:: INPUT DATA ::

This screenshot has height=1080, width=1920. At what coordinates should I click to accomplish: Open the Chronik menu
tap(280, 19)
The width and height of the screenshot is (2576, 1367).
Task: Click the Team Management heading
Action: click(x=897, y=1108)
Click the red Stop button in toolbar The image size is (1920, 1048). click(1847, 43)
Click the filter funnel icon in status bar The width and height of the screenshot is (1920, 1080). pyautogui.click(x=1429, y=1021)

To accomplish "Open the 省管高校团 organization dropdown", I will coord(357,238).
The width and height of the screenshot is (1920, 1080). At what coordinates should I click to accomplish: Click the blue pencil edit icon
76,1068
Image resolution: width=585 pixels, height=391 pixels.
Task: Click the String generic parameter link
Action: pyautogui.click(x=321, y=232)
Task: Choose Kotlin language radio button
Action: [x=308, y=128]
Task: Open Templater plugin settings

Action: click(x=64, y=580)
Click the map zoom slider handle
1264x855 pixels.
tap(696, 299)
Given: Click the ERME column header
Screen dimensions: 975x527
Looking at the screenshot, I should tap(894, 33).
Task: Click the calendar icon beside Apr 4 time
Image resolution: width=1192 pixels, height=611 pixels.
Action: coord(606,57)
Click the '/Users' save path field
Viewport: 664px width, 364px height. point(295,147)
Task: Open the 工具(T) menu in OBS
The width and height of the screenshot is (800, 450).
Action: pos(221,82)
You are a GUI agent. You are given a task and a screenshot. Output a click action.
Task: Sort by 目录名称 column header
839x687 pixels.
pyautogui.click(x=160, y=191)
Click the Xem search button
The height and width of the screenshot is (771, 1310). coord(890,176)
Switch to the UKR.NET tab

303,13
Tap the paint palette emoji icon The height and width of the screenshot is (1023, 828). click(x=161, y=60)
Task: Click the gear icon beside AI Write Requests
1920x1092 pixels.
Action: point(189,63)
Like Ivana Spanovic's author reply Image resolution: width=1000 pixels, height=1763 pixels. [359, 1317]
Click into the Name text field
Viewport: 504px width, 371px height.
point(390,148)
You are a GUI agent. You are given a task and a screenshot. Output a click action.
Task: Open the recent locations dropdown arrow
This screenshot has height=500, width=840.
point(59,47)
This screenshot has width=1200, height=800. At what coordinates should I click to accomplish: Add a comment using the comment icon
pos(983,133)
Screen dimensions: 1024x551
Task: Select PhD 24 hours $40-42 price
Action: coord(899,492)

:::

GIVEN TASK: Can you convert each non-blank line of the data above into a Markdown table with the columns Row and Line?

COMPLETED EXERCISE:
| Row | Line |
|---|---|
| 1 | This screenshot has height=1080, width=1920. At what coordinates should I click to accomplish: Open the Chronik menu |
| 2 | tap(280, 19) |
| 3 | The width and height of the screenshot is (2576, 1367). |
| 4 | Task: Click the Team Management heading |
| 5 | Action: click(x=897, y=1108) |
| 6 | Click the red Stop button in toolbar The image size is (1920, 1048). click(1847, 43) |
| 7 | Click the filter funnel icon in status bar The width and height of the screenshot is (1920, 1080). pyautogui.click(x=1429, y=1021) |
| 8 | To accomplish "Open the 省管高校团 organization dropdown", I will coord(357,238). |
| 9 | The width and height of the screenshot is (1920, 1080). At what coordinates should I click to accomplish: Click the blue pencil edit icon |
| 10 | 76,1068 |
| 11 | Image resolution: width=585 pixels, height=391 pixels. |
| 12 | Task: Click the String generic parameter link |
| 13 | Action: pyautogui.click(x=321, y=232) |
| 14 | Task: Choose Kotlin language radio button |
| 15 | Action: [x=308, y=128] |
| 16 | Task: Open Templater plugin settings |
| 17 | Action: click(x=64, y=580) |
| 18 | Click the map zoom slider handle |
| 19 | 1264x855 pixels. |
| 20 | tap(696, 299) |
| 21 | Given: Click the ERME column header |
| 22 | Screen dimensions: 975x527 |
| 23 | Looking at the screenshot, I should tap(894, 33). |
| 24 | Task: Click the calendar icon beside Apr 4 time |
| 25 | Image resolution: width=1192 pixels, height=611 pixels. |
| 26 | Action: coord(606,57) |
| 27 | Click the '/Users' save path field |
| 28 | Viewport: 664px width, 364px height. point(295,147) |
| 29 | Task: Open the 工具(T) menu in OBS |
| 30 | The width and height of the screenshot is (800, 450). |
| 31 | Action: pos(221,82) |
| 32 | You are a GUI agent. You are given a task and a screenshot. Output a click action. |
| 33 | Task: Sort by 目录名称 column header |
| 34 | 839x687 pixels. |
| 35 | pyautogui.click(x=160, y=191) |
| 36 | Click the Xem search button |
| 37 | The height and width of the screenshot is (771, 1310). coord(890,176) |
| 38 | Switch to the UKR.NET tab |
| 39 | 303,13 |
| 40 | Tap the paint palette emoji icon The height and width of the screenshot is (1023, 828). click(x=161, y=60) |
| 41 | Task: Click the gear icon beside AI Write Requests |
| 42 | 1920x1092 pixels. |
| 43 | Action: point(189,63) |
| 44 | Like Ivana Spanovic's author reply Image resolution: width=1000 pixels, height=1763 pixels. [359, 1317] |
| 45 | Click into the Name text field |
| 46 | Viewport: 504px width, 371px height. |
| 47 | point(390,148) |
| 48 | You are a GUI agent. You are given a task and a screenshot. Output a click action. |
| 49 | Task: Open the recent locations dropdown arrow |
| 50 | This screenshot has height=500, width=840. |
| 51 | point(59,47) |
| 52 | This screenshot has width=1200, height=800. At what coordinates should I click to accomplish: Add a comment using the comment icon |
| 53 | pos(983,133) |
| 54 | Screen dimensions: 1024x551 |
| 55 | Task: Select PhD 24 hours $40-42 price |
| 56 | Action: coord(899,492) |